In conclusion, MRI-targeted biopsy is considered to outshine standard biopsy in the detection of histologically more aggressive prostatic carcinomas, including more prostate cancers with GS 7 or higher (grade group >2) and a greater quantity of GP 4. Moreover, MRI-targeted biopsies decrease the risk of Gleason upgrading in radical prostatectomy. Our study highlights the potential role for MRI and targeted biopsy in the workup of prostatic carcinomas.

 

LIMITATIONS

There are a few limitations in this study.
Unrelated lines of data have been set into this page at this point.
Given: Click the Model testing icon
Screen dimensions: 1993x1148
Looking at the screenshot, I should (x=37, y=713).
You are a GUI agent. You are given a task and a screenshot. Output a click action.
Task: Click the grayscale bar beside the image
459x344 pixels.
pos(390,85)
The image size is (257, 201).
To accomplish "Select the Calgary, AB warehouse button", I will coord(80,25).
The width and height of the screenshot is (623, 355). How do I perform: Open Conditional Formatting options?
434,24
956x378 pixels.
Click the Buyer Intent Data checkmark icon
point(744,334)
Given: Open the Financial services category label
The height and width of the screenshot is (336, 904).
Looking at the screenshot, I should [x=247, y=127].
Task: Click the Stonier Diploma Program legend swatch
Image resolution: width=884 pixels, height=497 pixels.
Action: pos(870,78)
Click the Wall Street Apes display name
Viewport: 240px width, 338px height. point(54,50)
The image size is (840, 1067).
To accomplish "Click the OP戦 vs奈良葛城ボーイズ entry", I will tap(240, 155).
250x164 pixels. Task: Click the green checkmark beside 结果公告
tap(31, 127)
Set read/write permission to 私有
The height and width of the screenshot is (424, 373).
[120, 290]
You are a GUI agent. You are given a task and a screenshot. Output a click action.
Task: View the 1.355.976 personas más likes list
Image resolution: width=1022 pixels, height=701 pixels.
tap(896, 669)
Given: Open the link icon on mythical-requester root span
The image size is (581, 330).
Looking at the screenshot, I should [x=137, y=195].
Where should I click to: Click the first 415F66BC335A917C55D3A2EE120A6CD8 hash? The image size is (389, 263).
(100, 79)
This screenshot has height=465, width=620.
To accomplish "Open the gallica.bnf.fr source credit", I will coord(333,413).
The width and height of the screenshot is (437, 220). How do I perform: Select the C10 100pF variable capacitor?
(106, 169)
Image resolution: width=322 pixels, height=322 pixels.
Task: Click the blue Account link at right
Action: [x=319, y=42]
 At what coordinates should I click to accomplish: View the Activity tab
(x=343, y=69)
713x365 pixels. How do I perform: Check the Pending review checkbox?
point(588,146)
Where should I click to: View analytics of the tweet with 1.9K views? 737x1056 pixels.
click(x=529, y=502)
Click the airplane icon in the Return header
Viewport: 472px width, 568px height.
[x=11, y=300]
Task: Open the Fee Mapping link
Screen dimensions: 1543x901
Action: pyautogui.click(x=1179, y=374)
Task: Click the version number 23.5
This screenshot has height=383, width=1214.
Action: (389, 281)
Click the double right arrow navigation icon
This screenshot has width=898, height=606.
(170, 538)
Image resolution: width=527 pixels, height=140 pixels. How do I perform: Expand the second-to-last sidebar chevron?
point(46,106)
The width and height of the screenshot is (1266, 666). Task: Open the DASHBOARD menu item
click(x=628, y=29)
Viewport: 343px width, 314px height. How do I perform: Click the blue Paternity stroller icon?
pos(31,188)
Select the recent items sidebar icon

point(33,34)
First, sextant based TRUS biopsy was used as the reference standard for comparing ADC values with Gleason’s score rather than step section histopathology of radical prostatectomy specimens. Gleason’s score derived from histopathological analysis of radical prostatectomy specimens may differ from TRUS guided biopsy derived Gleason’s score, and there may be 20-30% upstaging of Gleason’s score from core biopsy to radical prostatectomy specimens85. TRUS guided biopsies could miss small tumour focus visible on MR imaging, making it less accurate for diagnosis. The false-negative rate of standard sextant biopsy is around 39%86. Simple sextant matching of the prostate on TRUS guided biopsy and MRI is subjective and is prone to errors. Second, the ADC values are influenced by the degree of diffusion sensitization (b-value) used in the study. In our study, we used b values of 50, 400 and 800 s/mm2 and the mean ADC values for tumours with GS <6, GS =7 and GS >7 obtained in our study may not be similar like it has been observed in other studies with different values.